== 本文 ==
%%

関心のある方はご一読いただければと思います☆




以下,構造構成主義アカデメイアHPより引用。
http://structuralconstructivismakademeia.blogspot.com/
━━━━━━━━━━━━━━━━━━━━━━━

第一回質的研究集中ワークショップ終了後,受講生の皆様のアンケートに書いていただいた「感想」を掲載いたします(*お送りいただいた中で掲載可のものを全文掲載しております)。

アンケートのご協力いただいた皆様,誠にありがとうございました。

――――

 質的研究について。私は、「ライブ講義 質的研究とは何か」を読んだときに、これまで研究しながらもやもやしていた一つ一つのことが、本当にストンと腑に落ちたので、それを体験的に確認したくてこのWSに参加しました。この当初の目的は十分すぎるほど達成することができたと思います。

 SCQRMの原理については、西條先生がごく日常的な話題に引き寄せて説明してくれるのでとても面白いし(語録集としてまとめてはいかがですか)、具体的なやり方はテキストにそって実際にやりながら、更に先生に随時確認してもらえるので、メンバーと共に「わかる!」を実感しながら進めることができました。

 今は、このWSの楽しさと質的研究の楽しさとがごちゃまぜな感じで、どちらがどうだといえませんが、おそらく両方の楽しさが相まっての4日間だったと思います。


 グループワークについて。初めて出会う年齢も専門分野も違う方々と一緒に、4日間で1つの研究をして発表までするなんてハードルが高い・・・と初めは思いました。

 実際の作業過程では、メンバー同士の活発なディスカッション故に意見がまとまらなかったり、各自の進度が微妙にズレてきたり、次第に進むべき方向を見失ったりして行き詰ることもありましたが、そういうときにも「私たちの関心は何か?」「何のためにやっているのか?」「正しさではなくて、有用性を考えるとどうするのがいいか?」などと考えながらやっている自分に気づきました。そうするとメンバーシップやリーダーシップの取り方も今までの自分とはちょっと違ってきて、より良い方向に進んでいくような気がして、SCQRMがグループワークそのものにも役立つ原理であると実感しました。

 そして、研究の問いを立てるところから始まり発表するという研究の一連の流れを通して、どのグループも最終的にはちゃんと着地できたことから、参加者としてはささやかな達成感となんとも言えない幸せな気分を感じることができました。

%%

== 資料 ==
%%

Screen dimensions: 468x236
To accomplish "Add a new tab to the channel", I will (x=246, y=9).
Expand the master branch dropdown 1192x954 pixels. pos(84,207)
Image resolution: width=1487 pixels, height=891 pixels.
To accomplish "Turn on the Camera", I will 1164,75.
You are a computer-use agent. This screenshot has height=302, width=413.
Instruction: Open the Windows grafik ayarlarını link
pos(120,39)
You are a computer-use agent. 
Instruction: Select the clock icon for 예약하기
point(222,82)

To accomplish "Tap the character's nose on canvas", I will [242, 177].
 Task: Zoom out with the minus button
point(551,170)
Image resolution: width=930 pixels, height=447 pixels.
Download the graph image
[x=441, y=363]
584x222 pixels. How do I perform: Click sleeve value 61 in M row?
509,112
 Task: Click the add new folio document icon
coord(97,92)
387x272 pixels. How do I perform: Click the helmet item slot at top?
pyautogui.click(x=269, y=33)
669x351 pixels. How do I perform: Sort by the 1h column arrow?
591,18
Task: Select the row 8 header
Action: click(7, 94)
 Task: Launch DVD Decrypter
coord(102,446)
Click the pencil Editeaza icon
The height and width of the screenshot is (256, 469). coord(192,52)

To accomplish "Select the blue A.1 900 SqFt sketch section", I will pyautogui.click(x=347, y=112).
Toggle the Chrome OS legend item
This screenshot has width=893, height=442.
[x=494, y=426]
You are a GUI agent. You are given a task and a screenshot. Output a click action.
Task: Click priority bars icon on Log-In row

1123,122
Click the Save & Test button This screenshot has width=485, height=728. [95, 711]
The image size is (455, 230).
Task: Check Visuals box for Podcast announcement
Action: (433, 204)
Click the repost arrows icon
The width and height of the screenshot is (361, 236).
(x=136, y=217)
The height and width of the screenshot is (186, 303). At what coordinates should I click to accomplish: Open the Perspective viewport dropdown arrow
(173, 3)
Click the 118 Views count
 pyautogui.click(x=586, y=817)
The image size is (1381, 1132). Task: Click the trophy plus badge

%%

== 目標 ==
ワークショップの感想の本文から、「SCQRMの原理については、」を含むところを書き出しにして、「ての4日間だったと思います。」までをそのまま書き写してください。 資料は使わず、本文だけをもとに答えてください。

== 解答例 ==
SCQRMの原理については、西條先生がごく日常的な話題に引き寄せて説明してくれるのでとても面白いし(語録集としてまとめてはいかがですか)、具体的なやり方はテキストにそって実際にやりながら、更に先生に随時確認してもらえるので、メンバーと共に「わかる!」を実感しながら進めることができました。

 今は、このWSの楽しさと質的研究の楽しさとがごちゃまぜな感じで、どちらがどうだといえませんが、おそらく両方の楽しさが相まっての4日間だったと思います。